A Review of Gosford Park
I spent a spinsterish evening with a bottle of wine and my Netflix last night. I watched Gosford Park, which I missed in theatres when it came out (has it been five years already?) and was immensely pleased. Be advised: there are spoilers in the following review.
A murder mystery set in an English coutnry manor, Gosford Park draws self-consciously on tropes off the Birtish golden Age mysteries, and pulls it off splendidly.
The film features a number of wonderful spinsters, each initially dismissed and underestimated, but all, in the end, proving the true strength and slyness that lies beneath the brittle façade. (Being underestimated is a primary characteristic of the spinster.) Characterization is also one of the best points of the subtle, complex and layered script, in which characters are never what they seem. Maggie Smith initially comes off as little more than a cantankerous old crank, but reveals herself to be witty and full of sly humour. She also has some of the best lines in the film, particularly when she’s cutting other people down, but she does well with all manner of well-phrased complaints and orders.
Helen Mirren is the other spinster of significance. She is cold, excessively proper, orderly, and utterly unyielding. Thin and tight-lipped in a form-flattening dress, she evokes all the frigid spinster stereotypes on sight. But of course beneath that rigid front lies a smoldering cauldron of repressed emotion, in this case heartbreaking regret over the baby boy she gave away when she was a young factory girl. She is completely self-sacrificing (“I am the perfect servant” she says) and goes to great lengths to safeguard her son.

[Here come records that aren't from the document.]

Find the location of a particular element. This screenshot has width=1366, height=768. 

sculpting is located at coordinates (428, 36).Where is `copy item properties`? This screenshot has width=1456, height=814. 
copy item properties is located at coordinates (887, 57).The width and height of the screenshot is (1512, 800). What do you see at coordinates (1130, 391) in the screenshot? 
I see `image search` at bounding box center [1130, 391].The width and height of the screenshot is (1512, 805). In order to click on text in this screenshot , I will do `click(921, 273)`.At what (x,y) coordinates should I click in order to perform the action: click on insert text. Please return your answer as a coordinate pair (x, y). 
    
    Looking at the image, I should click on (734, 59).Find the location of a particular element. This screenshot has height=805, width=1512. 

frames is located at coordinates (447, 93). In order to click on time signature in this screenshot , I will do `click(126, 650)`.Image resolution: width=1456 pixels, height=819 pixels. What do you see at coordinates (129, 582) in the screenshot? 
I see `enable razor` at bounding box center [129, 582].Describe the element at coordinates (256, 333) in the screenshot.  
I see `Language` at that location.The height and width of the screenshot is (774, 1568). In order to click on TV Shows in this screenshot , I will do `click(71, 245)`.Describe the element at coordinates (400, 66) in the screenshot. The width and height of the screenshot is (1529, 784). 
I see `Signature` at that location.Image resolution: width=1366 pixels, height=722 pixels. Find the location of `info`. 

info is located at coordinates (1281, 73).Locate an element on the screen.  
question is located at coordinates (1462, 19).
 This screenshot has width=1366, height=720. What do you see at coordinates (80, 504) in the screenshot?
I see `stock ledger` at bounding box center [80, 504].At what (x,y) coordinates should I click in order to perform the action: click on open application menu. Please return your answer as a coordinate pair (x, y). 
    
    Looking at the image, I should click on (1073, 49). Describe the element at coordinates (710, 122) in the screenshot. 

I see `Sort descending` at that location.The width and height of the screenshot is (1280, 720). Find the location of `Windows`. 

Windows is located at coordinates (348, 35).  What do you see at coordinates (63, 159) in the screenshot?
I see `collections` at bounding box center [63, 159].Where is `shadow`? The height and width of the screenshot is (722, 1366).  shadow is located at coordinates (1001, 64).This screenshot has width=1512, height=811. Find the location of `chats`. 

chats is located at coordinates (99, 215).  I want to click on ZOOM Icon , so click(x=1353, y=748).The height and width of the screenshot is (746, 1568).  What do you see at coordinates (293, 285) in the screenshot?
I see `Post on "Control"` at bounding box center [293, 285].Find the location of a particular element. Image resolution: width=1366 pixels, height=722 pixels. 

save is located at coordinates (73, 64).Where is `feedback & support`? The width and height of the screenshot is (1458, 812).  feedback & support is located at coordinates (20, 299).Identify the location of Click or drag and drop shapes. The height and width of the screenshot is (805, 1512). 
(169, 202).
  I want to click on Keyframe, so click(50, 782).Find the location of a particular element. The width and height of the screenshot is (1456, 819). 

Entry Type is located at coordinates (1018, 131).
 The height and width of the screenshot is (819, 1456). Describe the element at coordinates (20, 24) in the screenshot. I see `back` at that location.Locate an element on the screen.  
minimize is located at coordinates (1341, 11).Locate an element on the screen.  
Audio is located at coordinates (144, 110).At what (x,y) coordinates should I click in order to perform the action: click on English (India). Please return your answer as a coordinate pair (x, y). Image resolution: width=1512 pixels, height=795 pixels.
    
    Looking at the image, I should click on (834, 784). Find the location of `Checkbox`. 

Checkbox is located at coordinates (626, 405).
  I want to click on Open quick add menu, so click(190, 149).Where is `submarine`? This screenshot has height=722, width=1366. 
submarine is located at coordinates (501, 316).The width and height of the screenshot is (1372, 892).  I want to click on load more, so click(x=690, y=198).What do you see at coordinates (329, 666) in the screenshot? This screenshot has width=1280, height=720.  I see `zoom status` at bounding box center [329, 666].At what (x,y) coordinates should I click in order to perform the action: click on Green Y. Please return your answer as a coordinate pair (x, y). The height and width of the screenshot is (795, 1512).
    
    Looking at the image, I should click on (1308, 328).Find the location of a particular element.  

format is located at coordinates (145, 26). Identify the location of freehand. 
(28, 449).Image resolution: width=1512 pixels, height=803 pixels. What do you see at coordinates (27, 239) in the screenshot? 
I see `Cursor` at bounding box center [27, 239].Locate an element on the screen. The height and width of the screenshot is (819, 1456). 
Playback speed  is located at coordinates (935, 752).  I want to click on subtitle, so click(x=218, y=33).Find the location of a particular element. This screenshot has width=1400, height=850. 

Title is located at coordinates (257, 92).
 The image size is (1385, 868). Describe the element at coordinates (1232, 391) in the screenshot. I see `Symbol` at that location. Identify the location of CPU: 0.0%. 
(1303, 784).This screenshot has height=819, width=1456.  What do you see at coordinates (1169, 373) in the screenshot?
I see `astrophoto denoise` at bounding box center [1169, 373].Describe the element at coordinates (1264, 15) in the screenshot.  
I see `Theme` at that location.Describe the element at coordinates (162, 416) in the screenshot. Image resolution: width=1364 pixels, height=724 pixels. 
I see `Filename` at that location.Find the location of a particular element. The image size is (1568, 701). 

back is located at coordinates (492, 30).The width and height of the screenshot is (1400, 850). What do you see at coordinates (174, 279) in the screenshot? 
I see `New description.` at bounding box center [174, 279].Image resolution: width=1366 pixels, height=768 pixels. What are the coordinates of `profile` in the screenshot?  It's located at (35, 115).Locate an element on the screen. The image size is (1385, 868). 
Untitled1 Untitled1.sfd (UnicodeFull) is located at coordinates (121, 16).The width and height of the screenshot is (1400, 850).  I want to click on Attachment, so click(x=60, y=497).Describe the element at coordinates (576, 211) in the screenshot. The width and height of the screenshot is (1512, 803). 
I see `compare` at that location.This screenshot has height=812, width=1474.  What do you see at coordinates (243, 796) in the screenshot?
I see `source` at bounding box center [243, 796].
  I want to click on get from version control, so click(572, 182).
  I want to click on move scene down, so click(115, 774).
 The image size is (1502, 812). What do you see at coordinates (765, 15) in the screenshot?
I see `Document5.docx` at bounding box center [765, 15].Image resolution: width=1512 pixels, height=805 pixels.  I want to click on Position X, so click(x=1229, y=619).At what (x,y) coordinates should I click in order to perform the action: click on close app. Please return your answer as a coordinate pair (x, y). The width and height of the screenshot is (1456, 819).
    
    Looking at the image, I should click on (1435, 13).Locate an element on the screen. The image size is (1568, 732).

Mirren is a secretly maternal spinster; Smith is an old woman who revels in her selfishness and solitude, and thus sets an example for us all. I also like Eileen Atkins’ character, who reminds us that a spinster’s best friend is often her sister.
I also like the relationship between Maggie Smith and her maid in the film. The young Mary (Kelly Macdonald) eventually garners the old countesses approval after showing herself to be just as stoically, almost cheerfully, amoral as the old woman.
The film has it all -- class, sexual mores, an homage to Jean Renoir -- and the writing sparkles, all Cole Porter and champagne. And I love these characters. I think I may also have taken a fancy to Clive Owen. His obvious bent toward melancholy is terribly attractive.